Mas o Gabriel entenderia se eu não aparecesse. Ele sabia como a minha vida
estava de cabeça para baixo. Com tudo de pernas para o ar. Eu estava no fundo
do poço, e se alguém tinha a obrigação de compreender isso, esse alguém era meu
melhor amigo.
- Eu não estou muito em condições de ir.
– Ri da minha própria desgraça, menos consciente do quanto eu a estaria
assustando. Ainda não lembrava o nome dela e nem de onde a conhecia, mas se ela
era amiga do Gabriel, isso já deveria bastar para mim.
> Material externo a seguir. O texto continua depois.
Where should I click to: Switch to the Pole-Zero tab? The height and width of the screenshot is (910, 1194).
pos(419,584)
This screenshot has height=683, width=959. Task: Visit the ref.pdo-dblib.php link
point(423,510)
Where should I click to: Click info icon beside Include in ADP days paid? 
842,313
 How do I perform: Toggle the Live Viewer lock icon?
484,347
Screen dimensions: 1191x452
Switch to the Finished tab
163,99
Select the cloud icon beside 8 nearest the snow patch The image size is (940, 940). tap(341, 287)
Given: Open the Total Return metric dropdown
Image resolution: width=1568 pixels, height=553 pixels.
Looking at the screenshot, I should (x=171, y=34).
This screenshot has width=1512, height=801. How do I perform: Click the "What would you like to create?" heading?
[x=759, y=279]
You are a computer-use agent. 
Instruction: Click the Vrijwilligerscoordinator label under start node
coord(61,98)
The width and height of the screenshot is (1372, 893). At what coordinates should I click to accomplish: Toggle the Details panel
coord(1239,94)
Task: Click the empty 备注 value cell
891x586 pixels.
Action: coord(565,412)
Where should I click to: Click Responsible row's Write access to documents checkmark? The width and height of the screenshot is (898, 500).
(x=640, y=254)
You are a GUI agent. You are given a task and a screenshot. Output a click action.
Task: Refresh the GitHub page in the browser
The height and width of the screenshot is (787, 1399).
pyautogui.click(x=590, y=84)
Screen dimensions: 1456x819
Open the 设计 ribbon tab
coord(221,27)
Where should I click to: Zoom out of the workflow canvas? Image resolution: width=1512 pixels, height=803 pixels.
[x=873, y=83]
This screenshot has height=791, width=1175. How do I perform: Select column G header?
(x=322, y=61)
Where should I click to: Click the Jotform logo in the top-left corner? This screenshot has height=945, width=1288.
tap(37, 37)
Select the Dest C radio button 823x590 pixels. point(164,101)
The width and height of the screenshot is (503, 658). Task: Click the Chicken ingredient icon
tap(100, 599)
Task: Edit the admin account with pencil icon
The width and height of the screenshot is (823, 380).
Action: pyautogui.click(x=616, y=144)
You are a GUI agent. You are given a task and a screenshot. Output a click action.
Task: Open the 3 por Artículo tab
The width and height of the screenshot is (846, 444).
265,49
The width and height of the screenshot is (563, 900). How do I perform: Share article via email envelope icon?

- Eu percebi. – Ela ruborizou.
Eu achava que as pessoas só faziam isso em livros, filmes e histórias em
quadrinhos. Nunca tinha conhecido ninguém que ruborizasse na vida real. Quis
guardar aquela imagem na memória, e lembro que fiquei morrendo de medo do
álcool apagá-la. – Aliás, você está com uma cara péssima, mesmo. Mas eu sei o
que pode ajudar. Vem comigo.
Não sei o que a levou a
fazer aquilo, mas sou grato até hoje por ela ter feito. Em um ímpeto, ela pagou
minha conta (com uma gorjeta generosa ao bartender,
eu reparei, o que o fez agradecer bastante), me puxou pelo braço e me tirou do
bar escuro. A luz do sol machucou meus olhos e ela riu da careta que eu fiz.
- Pra onde você vai me
levar? – Consegui perguntar, mesmo atormentado pelo excesso de luz.
- Se eu te contar,
perde a graça.
Quando dei por mim, estávamos juntos em
um carro, ela ao volante e eu com a cabeça apoiada na janela do passageiro. Ela
já estava quase estacionando ao lado de um campo extenso de margaridas que eu
nunca nem soube que existia. As flores pareciam gritar pelo contraste do
amarelo com o azul do céu. Eu não via nada além da natureza, eu não sentia nada
além da paz que o lugar transmitia.
E, claro, eu a via.
Ela, em todo o esplendor de seu vestido vermelho. Ela me puxou pelo braço e me
guiou até uma clareira, onde sentamos e conversamos sobre a vida. Ela fez tudo
parecer mais fácil. Ela fez com que eu visse sentido, visse uma saída de todos
os meus problemas. Ela me apresentou a luz no fim do túnel. Uma luz
fluorescente...
Foi quando eu percebi que ela não
existia. Nada daquilo era real. Abri os olhos lentamente, a cabeça latejando
por causa do excesso de bebida. A luz fluorescente era uma lâmpada. Demorei a
entender o ambiente ao meu redor. Garrafas de bebida e um bartender impaciente. Tinha sido tudo um sonho. Minha âncora não
era real, e nada me impedia mais de me afogar no oceano de desespero que me
rodeava. Dei um último suspiro e deixei-me afundar.